私たちは自分のことや人から聞いたこと、感じたことや考えたことを相手に伝えます。そして、その話を聞いた聞き手も、聞き手自身のことや人から聞いたこと、感じたことや考えたことを話し手に伝えます。話し手と聞き手は、このやりとりを通して、お互いの経験や情報、感情、意見を共有します。では、このやり取りの中で、私たちには何が起こっているのでしょうか。
私たちはほかの人の話を聞いて、その人の経験を理解することができます。しかし、人はみんな全く同じ経験をすることはできません。経験は人、場所、時間など、さまざまな要因によって作られているからです。それに、いつ、だれに、なんのために、どんな気分で話すのかによって、経験の内容も味付けも少しずつ変わってきます。相手の経験を理解するということは、それを聞いている人がその人自身の経験に置きかえて理解しようとする、対話における試みなのです。
相手の話を聞くと、私たちは「あ~、私にもそんなことがあったな」と自分の経験を思い出します。そして、「わかるわかる。同じ気持ちだった」と共感することがあります。でも、時には「この人が言っているのと同じ経験だけど、なんでこの人はこう思ったのかな。私とはちょっと違う」というように、時折相手との違いを感じ、ひどい時には衝突することさえあります。しかし、その先には、「自分と感じ方が違うのは考え方が違うからだ」と納得したり、「こんな考え方もあるんだ!」と新しい発見をしたりすることもあります。
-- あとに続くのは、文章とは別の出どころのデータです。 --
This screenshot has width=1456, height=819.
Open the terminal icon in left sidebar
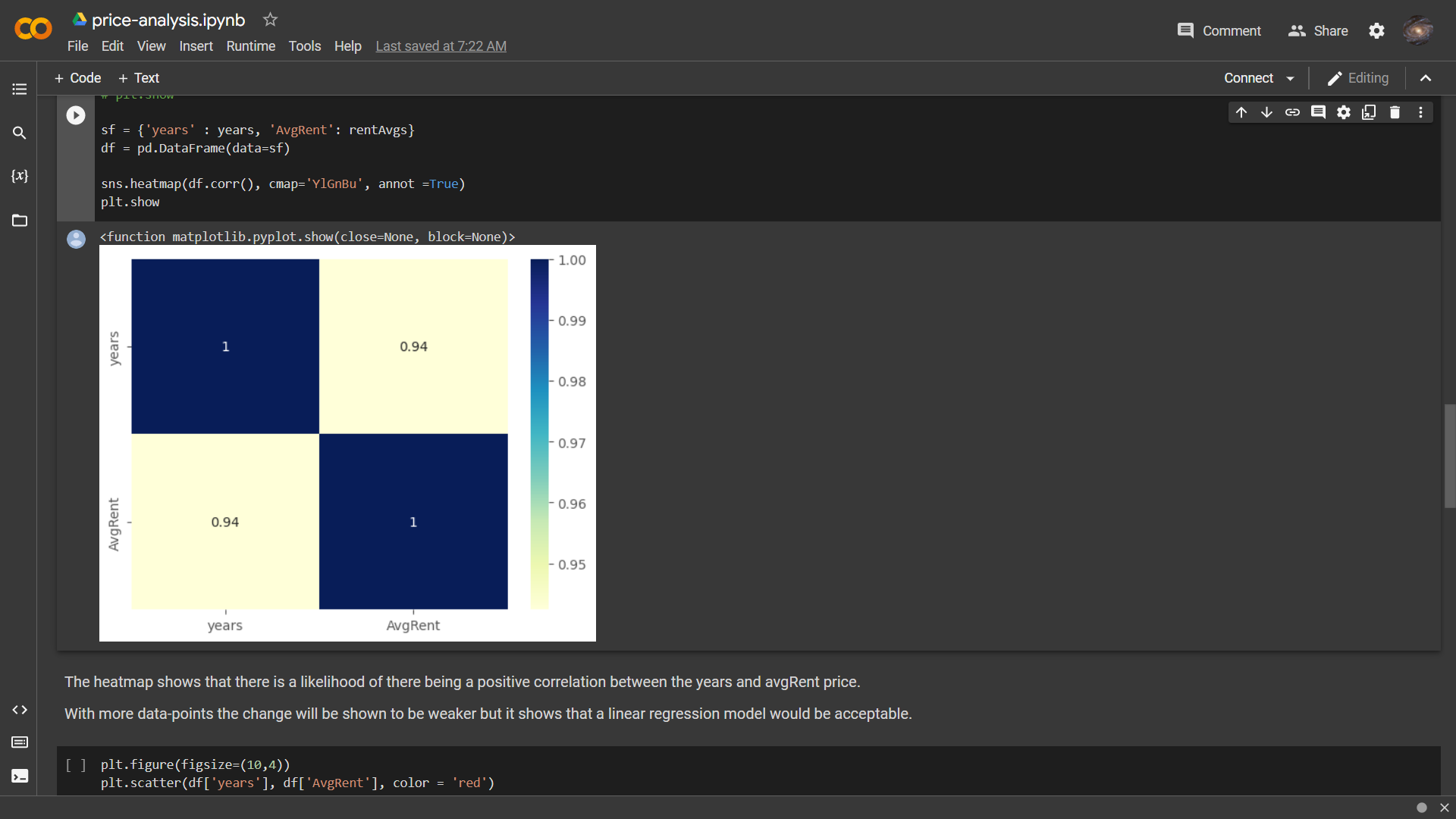click(20, 776)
社会にはいろんな人が生きていて、いろんな経験をしています。一人の人の話を知るだけではその人たちの経験を理解したことにはなりません。一人の人の経験を理解することも大切ですが、同じような境遇の人であってもほかの人の経験を知るということも大切です。その人たちの世界はそこに生きる人の数だけの色や形があるからです。
他者との対話というのは話すことだけ生まれるものではありません。文字を通して対話することもあります。例えば偉人の伝記を読むことで、自分が躓いている問題を解決するためのヒントを得たり、自分の生き方を変えようと思ったりすることがあるでしょう。音か文字かといった形には関係なく、ことばは人に何かを伝え、何かを考えるきっかけをもたらしたりする、人に影響を与える道具なのです。